• _WHAT YOU HAVE TO DO_
Among the records, which lines include "will"? List them.

[Stored data entries]
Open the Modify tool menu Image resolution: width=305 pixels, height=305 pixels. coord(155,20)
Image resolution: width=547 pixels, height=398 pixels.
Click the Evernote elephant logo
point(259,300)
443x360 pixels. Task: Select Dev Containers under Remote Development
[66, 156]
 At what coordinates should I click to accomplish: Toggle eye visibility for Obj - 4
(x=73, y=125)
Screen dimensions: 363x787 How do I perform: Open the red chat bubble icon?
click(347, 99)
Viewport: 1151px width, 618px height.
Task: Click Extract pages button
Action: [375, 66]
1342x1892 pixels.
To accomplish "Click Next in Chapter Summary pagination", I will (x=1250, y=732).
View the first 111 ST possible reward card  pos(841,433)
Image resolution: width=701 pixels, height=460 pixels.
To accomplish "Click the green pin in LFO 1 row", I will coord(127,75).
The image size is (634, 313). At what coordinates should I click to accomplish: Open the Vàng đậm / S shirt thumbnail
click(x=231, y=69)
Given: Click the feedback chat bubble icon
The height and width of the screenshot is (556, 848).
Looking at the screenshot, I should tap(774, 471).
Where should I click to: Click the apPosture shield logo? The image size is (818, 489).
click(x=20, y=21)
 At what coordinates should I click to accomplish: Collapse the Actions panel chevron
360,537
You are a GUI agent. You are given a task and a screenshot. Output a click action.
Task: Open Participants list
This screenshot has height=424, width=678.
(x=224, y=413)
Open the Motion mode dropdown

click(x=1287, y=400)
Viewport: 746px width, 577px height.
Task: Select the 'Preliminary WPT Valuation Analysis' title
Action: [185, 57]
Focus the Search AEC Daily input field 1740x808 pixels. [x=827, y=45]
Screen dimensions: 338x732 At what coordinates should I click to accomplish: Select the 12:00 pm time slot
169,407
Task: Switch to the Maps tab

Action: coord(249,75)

• _EXERCISE SOLUTION_
To accomplish "Click Next in Chapter Summary pagination", I will (x=1250, y=732).
To accomplish "Click the green pin in LFO 1 row", I will coord(127,75).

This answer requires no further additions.